Sin esperar su respuesta continué disertando: —Ahora ha quedado guardada la luna aquí en mi cámara. Luego podré volver a verla cuantas veces quiera.

—¡Ah!  —respondió.

Los ojos chispeantes y su amplia sonrisa parecían invitarme a continuar el diálogo, o más bien mi monólogo.

 —¿Sabías que Dios hizo todas las cosas que vemos? Dios nos ama mucho, Dios te ama.

—Sí... eso ya lo sé —me respondió—. Lo que quería decirle es que acá en Pampa, la luna sale todos los días, no necesitamos llevarla en una foto.

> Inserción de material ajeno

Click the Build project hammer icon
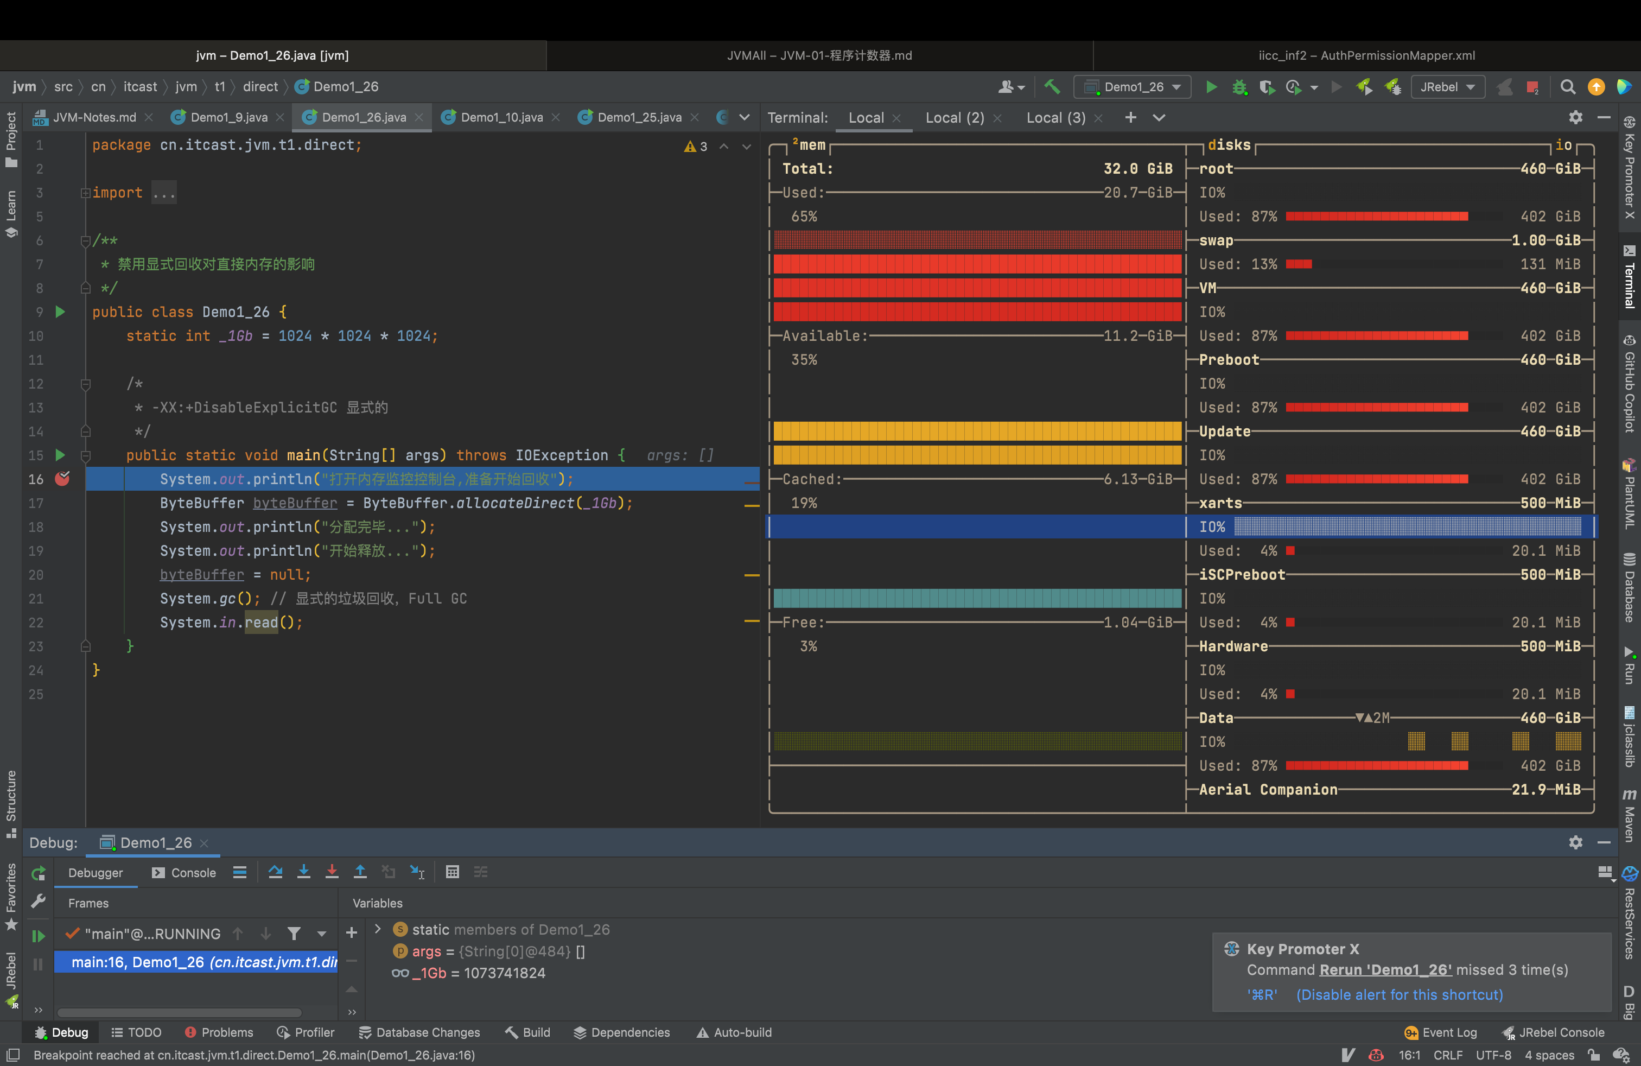 click(x=1052, y=87)
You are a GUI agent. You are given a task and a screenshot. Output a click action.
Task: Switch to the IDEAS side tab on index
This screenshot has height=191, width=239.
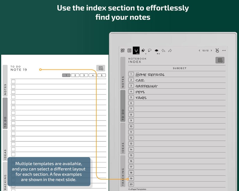click(123, 138)
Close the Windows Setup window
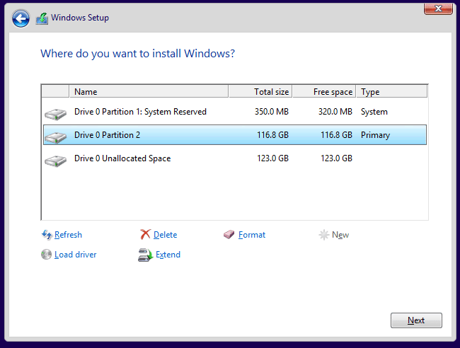460x348 pixels. 438,8
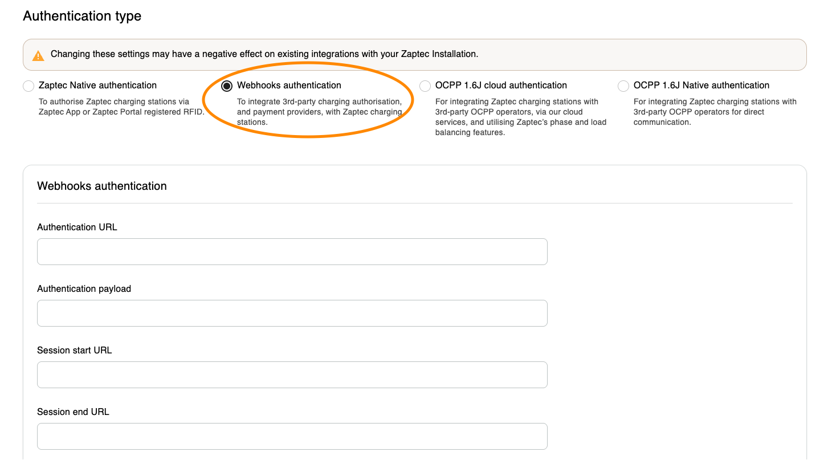Focus the Session start URL field
Viewport: 828px width, 460px height.
[292, 375]
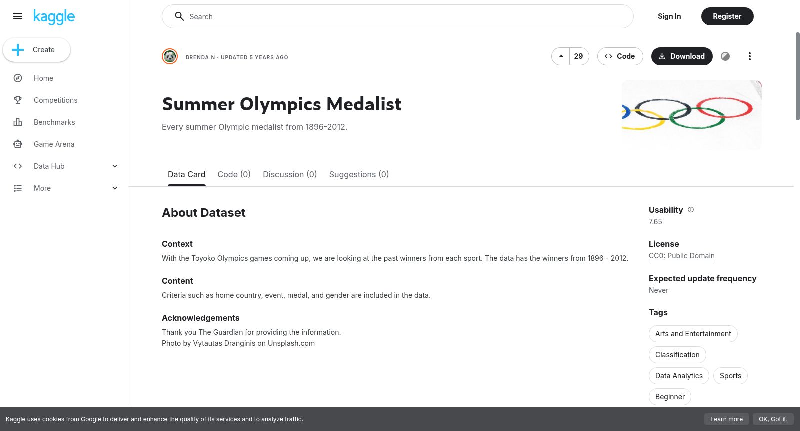Download the dataset
800x431 pixels.
click(682, 56)
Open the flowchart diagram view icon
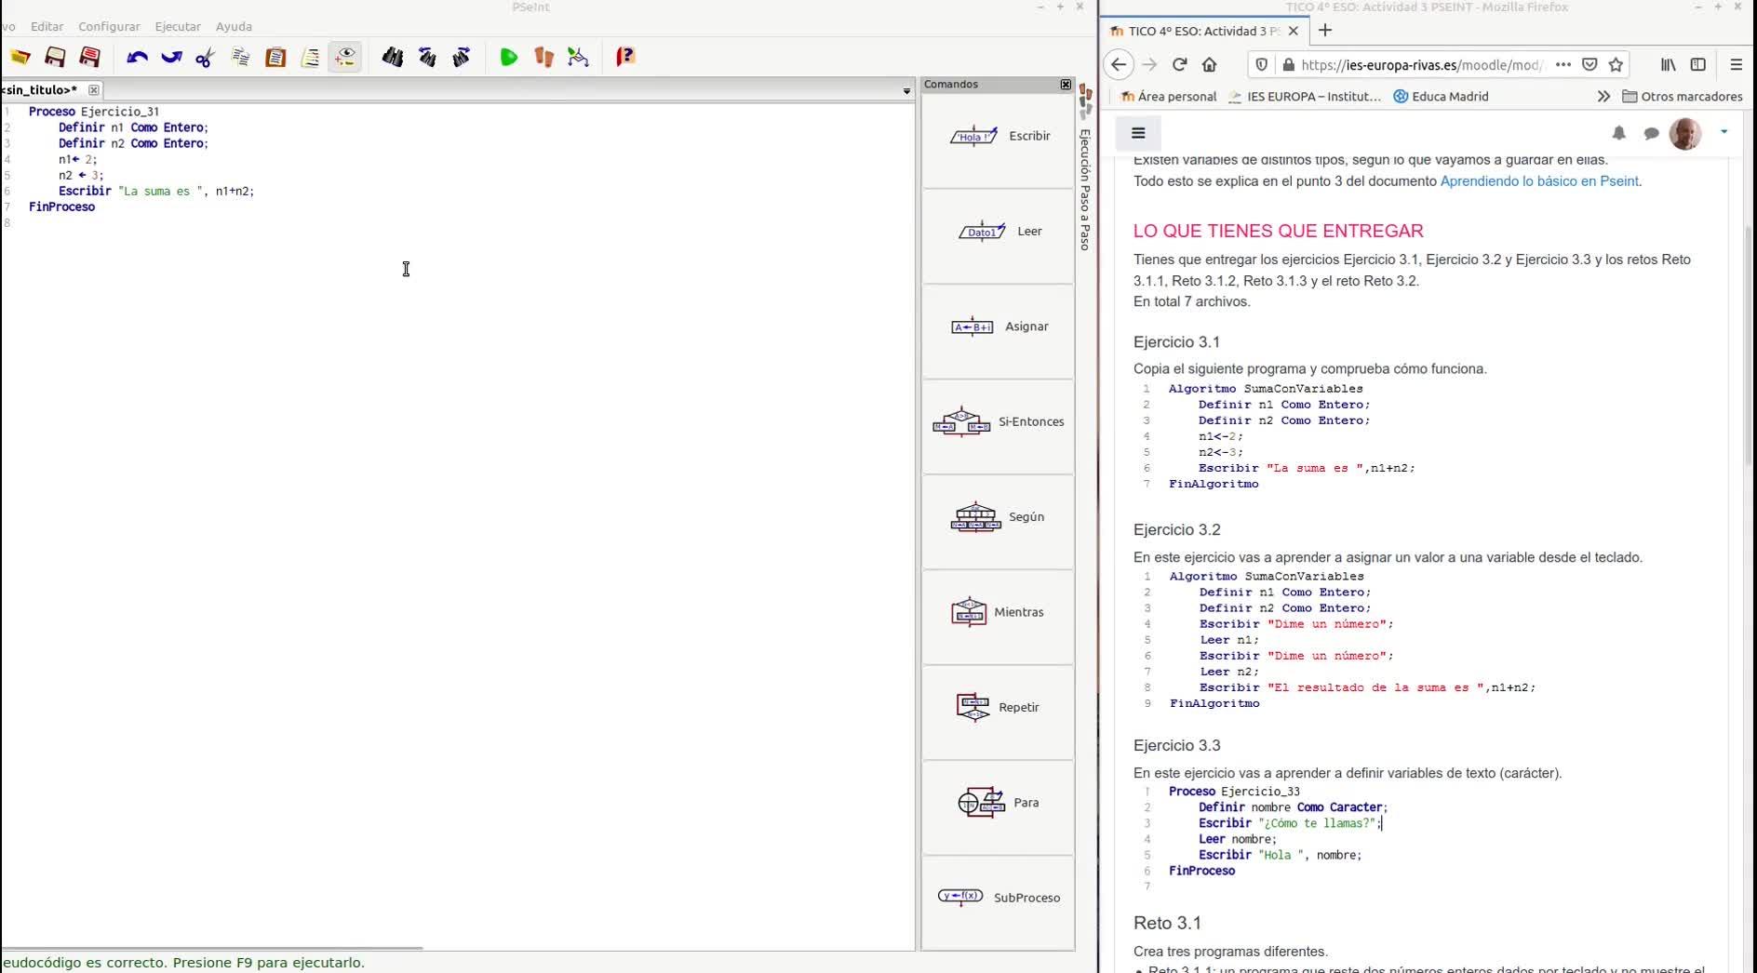This screenshot has height=973, width=1757. point(579,58)
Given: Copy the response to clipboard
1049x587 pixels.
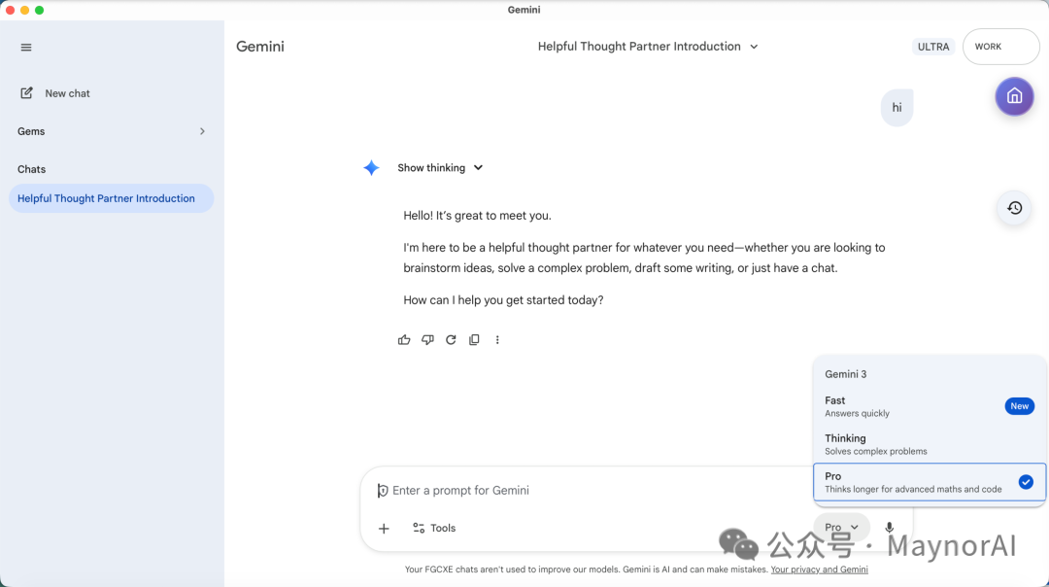Looking at the screenshot, I should [474, 340].
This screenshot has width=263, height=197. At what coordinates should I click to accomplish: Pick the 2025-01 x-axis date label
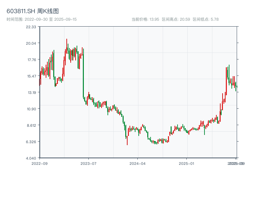[187, 163]
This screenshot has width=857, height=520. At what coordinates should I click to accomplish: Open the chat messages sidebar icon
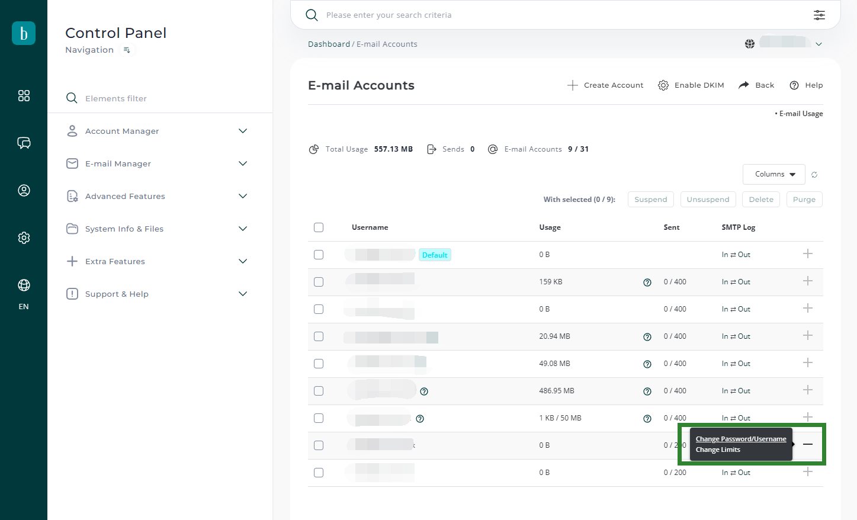tap(24, 143)
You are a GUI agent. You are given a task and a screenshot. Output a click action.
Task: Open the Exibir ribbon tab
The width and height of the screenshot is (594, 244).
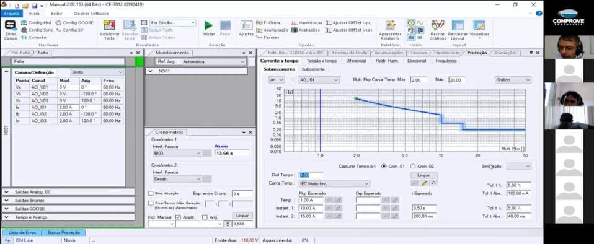[x=56, y=13]
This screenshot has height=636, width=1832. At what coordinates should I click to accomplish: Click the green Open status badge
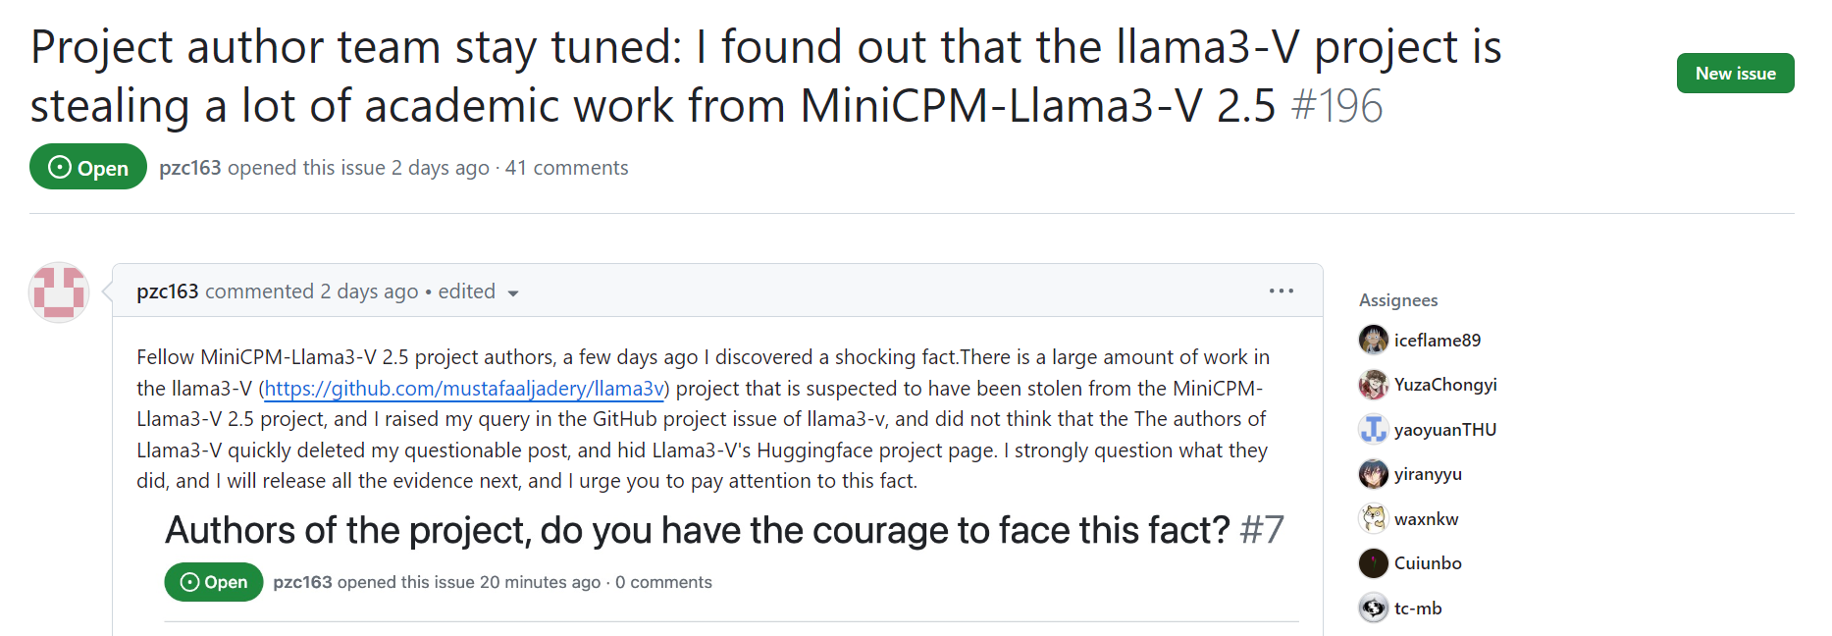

Tan lúcida declaración me conmovió. Recuerdo que reí nerviosamente y respondí murmurando algunas palabras atolondradas: —En la ciudad en donde yo vivo es igual. 

Me distancié un par de pasos procurando contener mi emoción y unas lágrimas rodaron por mis mejillas. Antes de guardar mi cámara, le pregunté al niño si me permitiría darle un abrazo de amigo y volví a la rueda con los lectores. 

En silencio tomé mi bloc de notas. En él plasmé una de las enseñanzas más importantes que me dejaron esos años y que me ayuda a poner las cosas en perspectiva: «La luna sale todos los días».